Nusseck, M., Cunningham, D., Wallraven, C., König, C., & Bülthoff, H. (2005). Perceptual validation of facial animation: The role of prior experience. Poster presented at 28th European Conference on Visual Perception (ECVP 2005), A Coruña, Spain.


Zitierlink: https://hdl.handle.net/11858/00-001M-0000-0013-D4DF-5
Zusammenfassung
Facial expressions play a complex and important role in communication. A complete investigation of how facial expressions are recognised requires that different expressions be systematically and subtly manipulated. For this purpose, we recently developed a photo-realistic facial animation system that uses a combination of facial motion capture and high-resolution 3-D face scans.

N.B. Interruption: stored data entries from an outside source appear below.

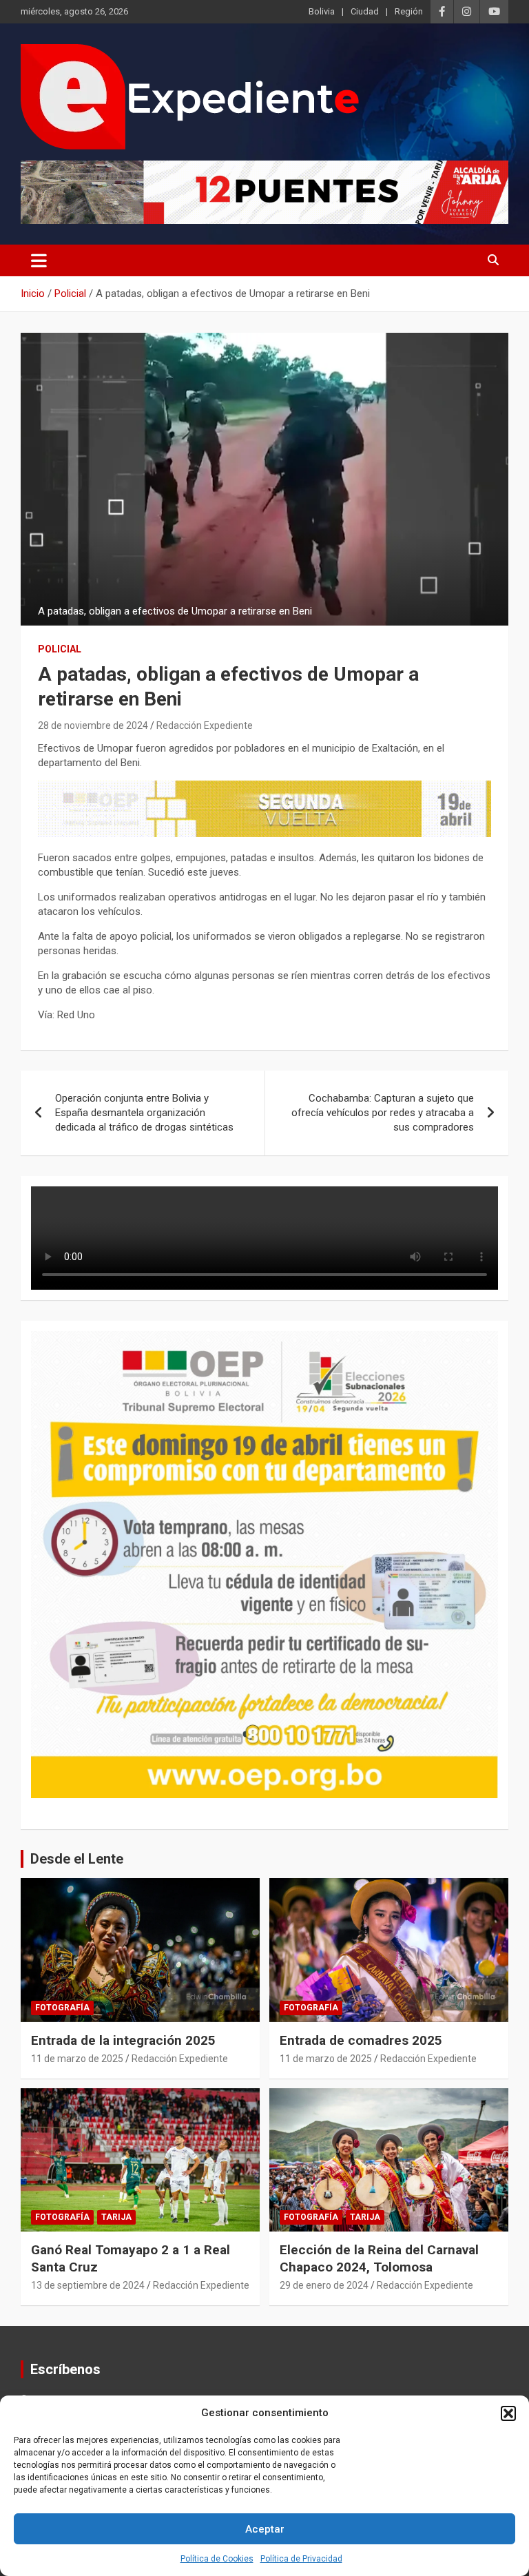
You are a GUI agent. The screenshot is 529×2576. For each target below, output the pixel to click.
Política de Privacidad (301, 2559)
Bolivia (322, 11)
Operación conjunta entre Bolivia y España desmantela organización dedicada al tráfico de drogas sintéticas (144, 1112)
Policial (59, 649)
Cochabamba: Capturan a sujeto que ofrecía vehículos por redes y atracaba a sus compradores (382, 1112)
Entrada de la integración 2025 (123, 2040)
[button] (508, 2413)
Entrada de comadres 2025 (361, 2040)
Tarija (116, 2217)
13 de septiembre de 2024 (88, 2285)
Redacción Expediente (204, 725)
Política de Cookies (216, 2559)
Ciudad (365, 11)
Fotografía (62, 2007)
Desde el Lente (76, 1859)
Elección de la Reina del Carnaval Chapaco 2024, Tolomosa (379, 2258)
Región (409, 11)
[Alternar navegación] (39, 260)
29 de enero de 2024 (324, 2285)
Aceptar (264, 2529)
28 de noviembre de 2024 (93, 725)
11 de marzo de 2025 (77, 2058)
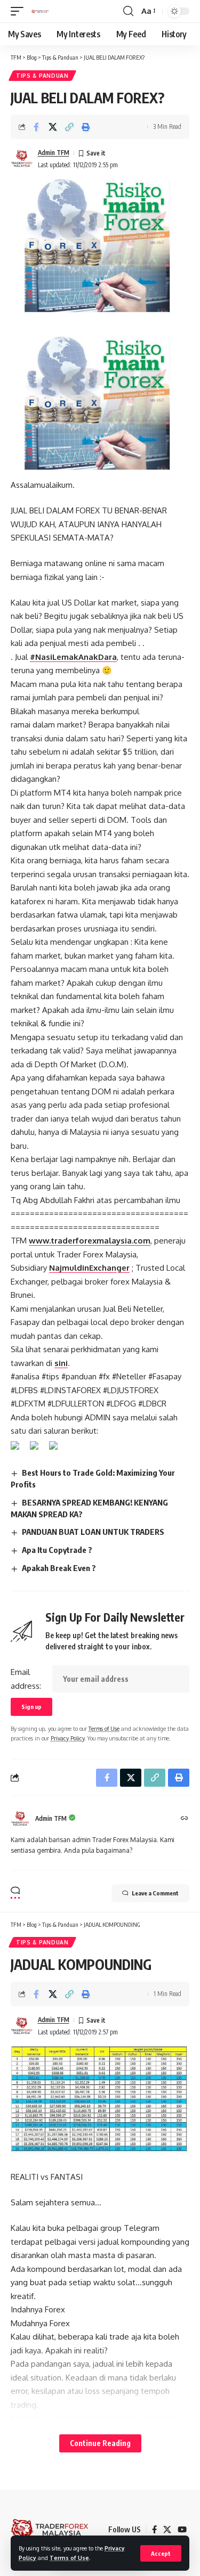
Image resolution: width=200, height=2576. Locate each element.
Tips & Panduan (42, 75)
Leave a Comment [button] (155, 1893)
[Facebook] (154, 2530)
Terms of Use (69, 2557)
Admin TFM (53, 153)
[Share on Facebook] (36, 126)
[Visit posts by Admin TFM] (22, 159)
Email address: (26, 1679)
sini (61, 1363)
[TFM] (40, 11)
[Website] (184, 1819)
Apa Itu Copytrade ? (57, 1550)
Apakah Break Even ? (59, 1568)
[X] (167, 2530)
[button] (160, 2553)
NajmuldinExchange (87, 1268)
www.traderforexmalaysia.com (89, 1241)
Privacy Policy (67, 1738)
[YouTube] (182, 2530)
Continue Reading (100, 2443)
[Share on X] (52, 126)
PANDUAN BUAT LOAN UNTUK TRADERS (93, 1531)
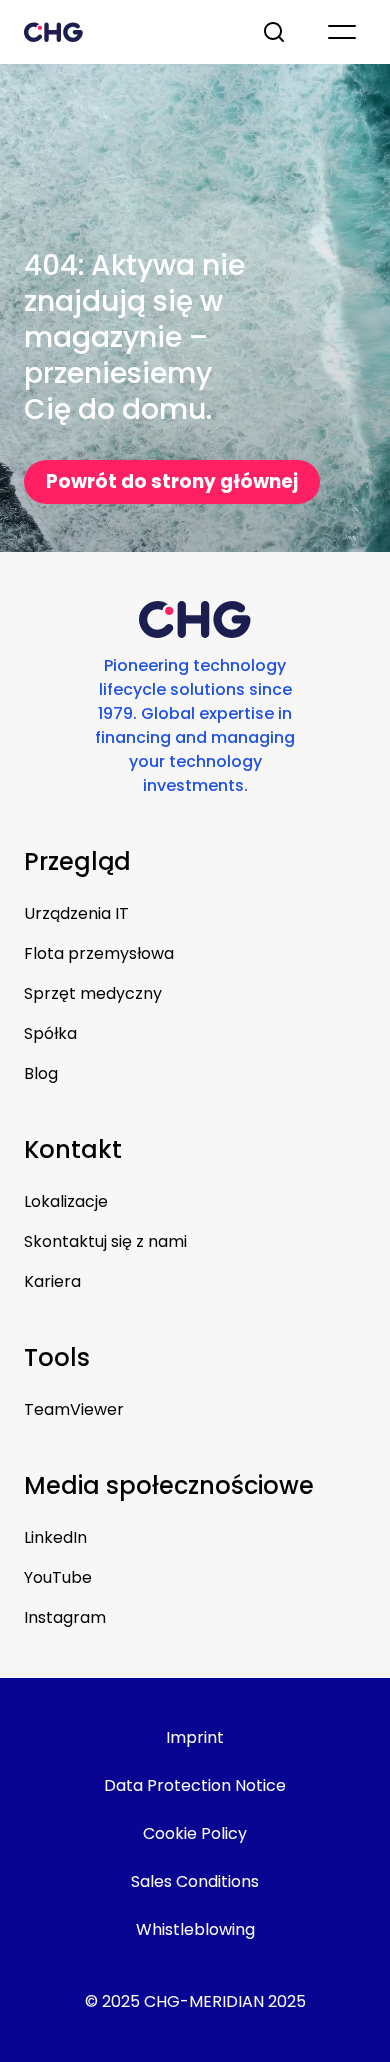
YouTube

In order to determine if the synthetic expressions capture the subtlety of natural facial expressions, we directly compared recognition performance for video sequences of real-world and animated facial expressions (the sequences will be available on our website). Moreover, just as recognition of an incomplete or degraded object can be improved through prior experience with a complete, undistorted version of that object, it is possible that experience with the real-world video sequences may improve recognition of the synthesised expressions. Therefore, we explicitly investigated the effects of presentation order. More specifically, half of the participants saw all of the video sequences followed by the animation sequences, while the other half experienced the opposite order. Recognition of five expressions (agreement, disagreement, confusion, happiness, thinking) was measured with a six-alternative, non-forced-choice task. Overall, recognition performance was significantly higher ( p < 0.0001) for the video sequences (93) than for the animations (73). A closer look at the data showed that this difference is largely based on a single expression: confusion. As expected, there was an order effect for the animations ( p < 0.02): seeing the video sequences improved recognition performance for the animations. Finally, there was no order effect for the real videos ( p > 0.14). In conclusion, the synthesised expressions supported recognition performance similarly to real expressions and have proven to be a valuable tool in understanding the perception of facial expressions.